Фивершем покачал головой.
— Не было ни одной с тех пор, как уехал Гарри. Я их разлюбил, — медленно сказал он.
На мгновение маска спала, и его суровые черты смягчились. Он много страдал в это одинокие стариковские пять лет, но до сих пор ни один из его знакомых не видел и не слышал ничего, что могло бы заставить их догадаться об этом. Для него было вопросом гордости, что никто не указал бы на него пальцем со словами: «Этот человек сломлен».
Но в этот единственный раз он приоткрыл Дюррансу глубину своего горя. Дюрранс понял, как невыносима была бы для него болтовня друзей о старых добрых днях в заснеженных окопах. Воспоминания о проявлениях храбрости ранили бы его не меньше истории о трусости. Вся его одинокая жизнь в Брод-плейс открылась в простом утверждении, что он разлюбил крымские ночи.
Колеса экипажа прогрохотали по гравию.
— Прощайте, — сказал Дюрранс и протянул руку.
— Между прочим, — сказал Фивершем, — организовать побег из Умдурмана стоит огромных денег. Сатч — бедный человек. Кто заплатит?
— Я.
Фивершем твердо пожал Дюррансу руку.
— Это ведь мое право, — сказал он.
— Конечно. Я дам вам знать, сколько это стоит.
— Благодарю.
Генерал Фивершем проводил своего гостя до двери. У него в голове созрел вопрос, но вопрос был деликатный. Он с беспокойством стоял на ступеньках дома.

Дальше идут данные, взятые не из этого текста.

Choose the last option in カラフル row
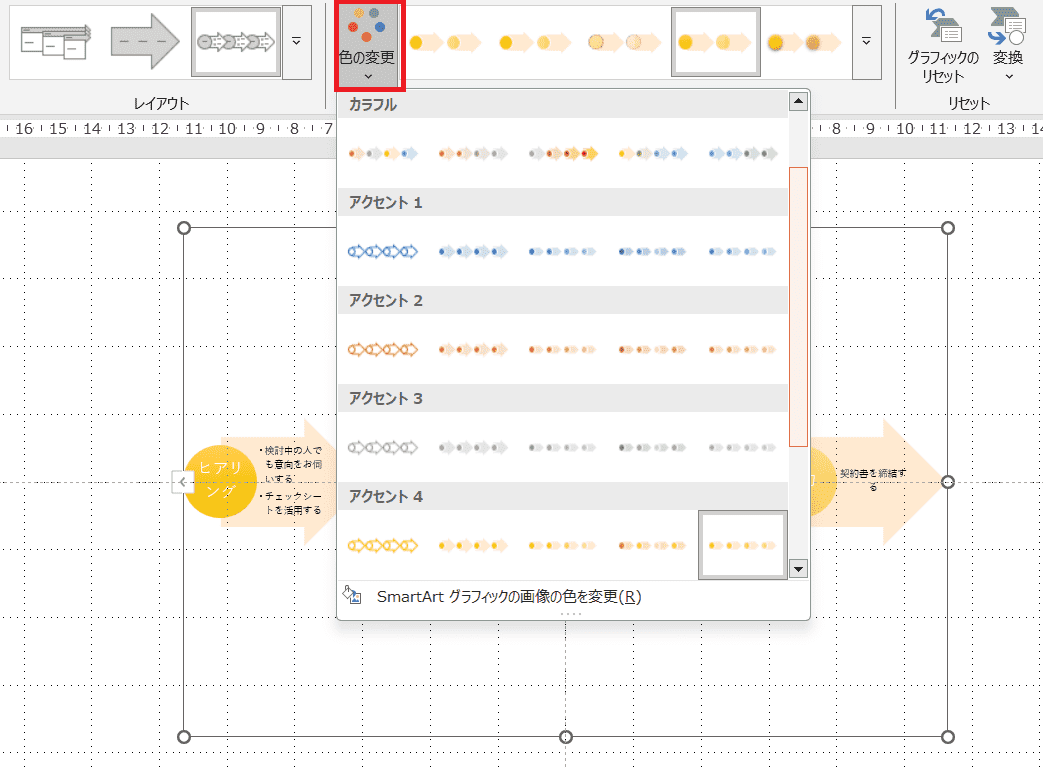The image size is (1043, 768). click(743, 154)
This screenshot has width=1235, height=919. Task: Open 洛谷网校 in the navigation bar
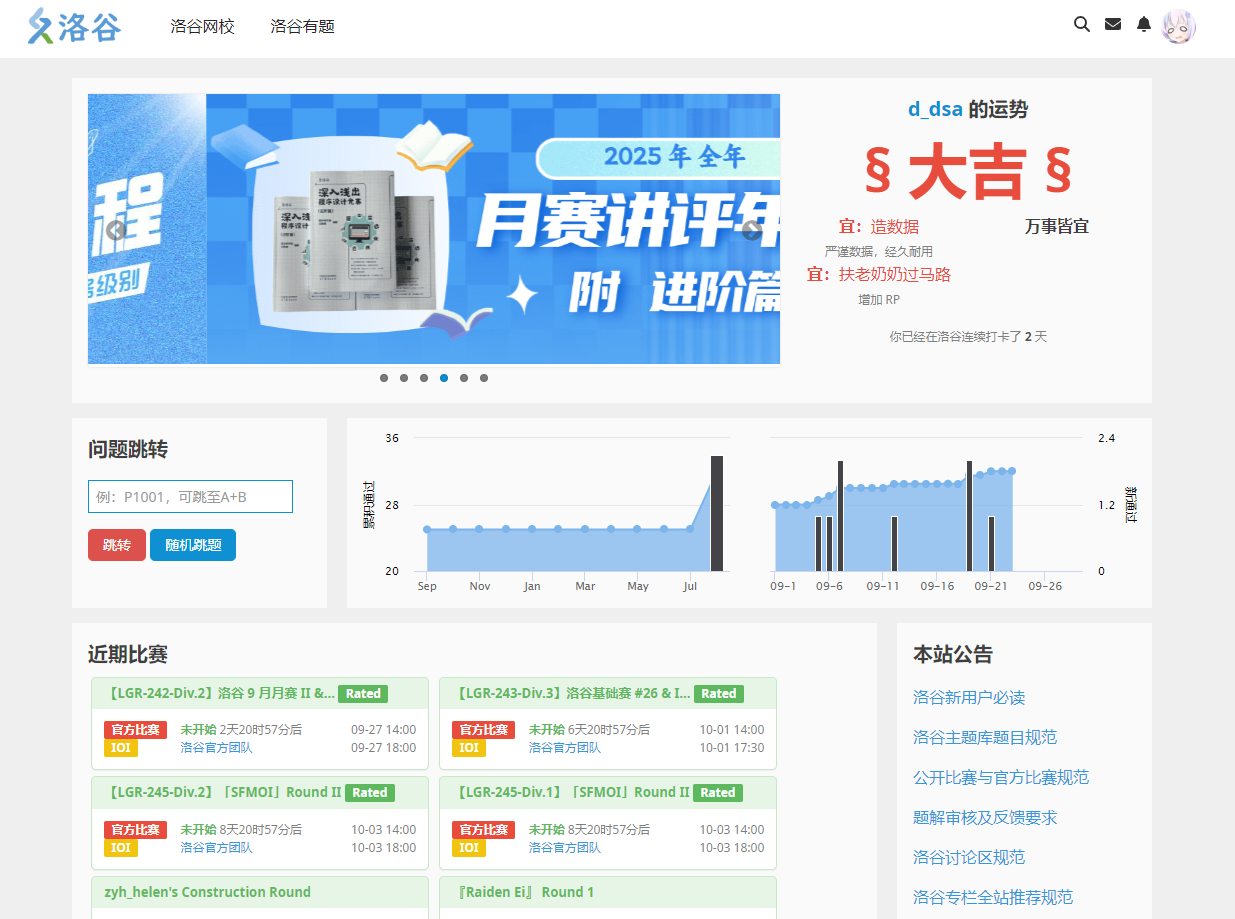coord(202,27)
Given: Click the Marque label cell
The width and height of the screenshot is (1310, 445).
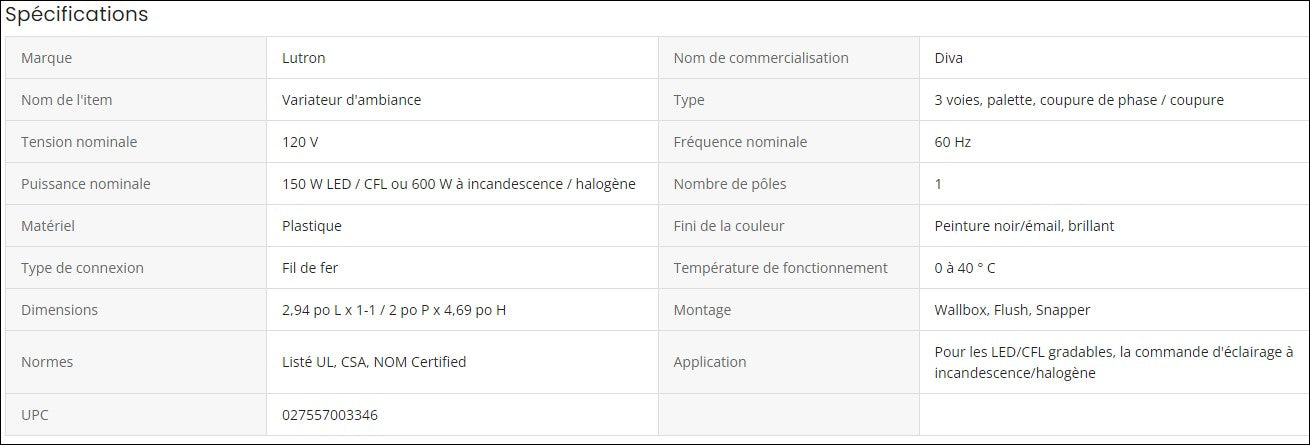Looking at the screenshot, I should coord(47,58).
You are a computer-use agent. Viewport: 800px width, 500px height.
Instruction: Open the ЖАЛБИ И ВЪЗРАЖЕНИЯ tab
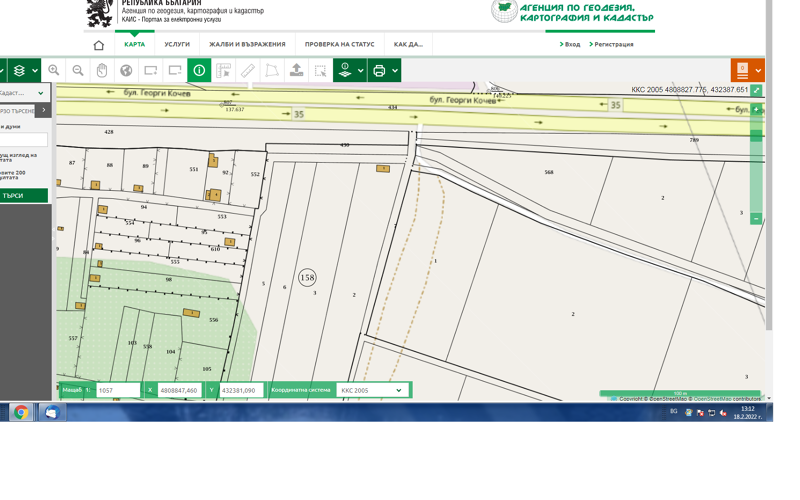click(x=247, y=44)
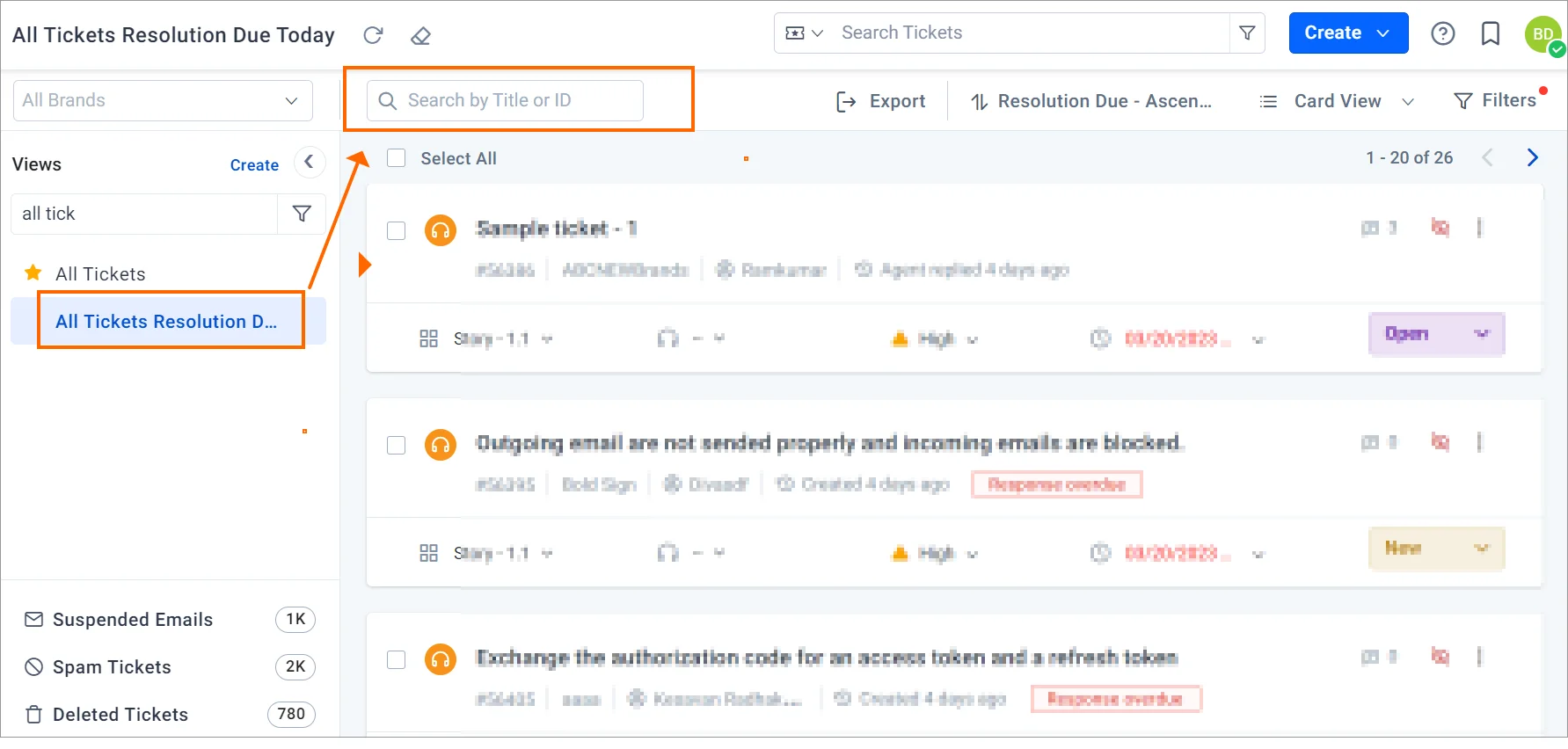Check the Select All checkbox
This screenshot has height=749, width=1568.
point(397,158)
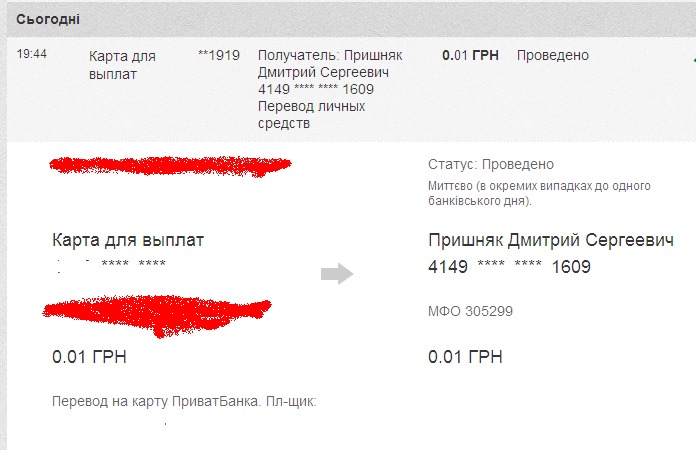The width and height of the screenshot is (696, 450).
Task: Select "Карта для выплат" in the transaction row
Action: pyautogui.click(x=123, y=64)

— Я не ослышался, Дюрранс, — сказал он с небрежностью, — что вы помолвлены с мисс Юстас?
— Мне кажется, я сказал, что Гарри восстановит все, что потерял, кроме своей карьеры, — ответил Дюрранс.
Он сел в экипаж и поехал на станцию. Его работа окончена. Осталось только ждать в Висбадене и молиться, чтобы Сатч добился успеха. Он разработал план для тех, у кого были глаза, чтобы видеть и исполнить его.
Генерал Фивершем стоял на крыльце, провожая взглядом экипаж, пока он не скрылся среди сосен. Затем он медленно вернулся в холл. «У него нет причин не возвращаться», — сказал он и посмотрел на портреты. Мертвые Фивершемы в мундирах не будут опозорены. «Совершенно никаких причин, — продолжил он, — И, бог даст, он скоро вернется». Опасности побега из города дервишей, затерянного в песках, заполнили его ум. Он признался себе, что чувствует себя старым и усталым, и много раз в этот вечер, сидя на любимой скамье своей жены и глядя на залитый лунным светом Сассекс-даунс, повторял молитву: «Даст бог, Гарри скоро вернется».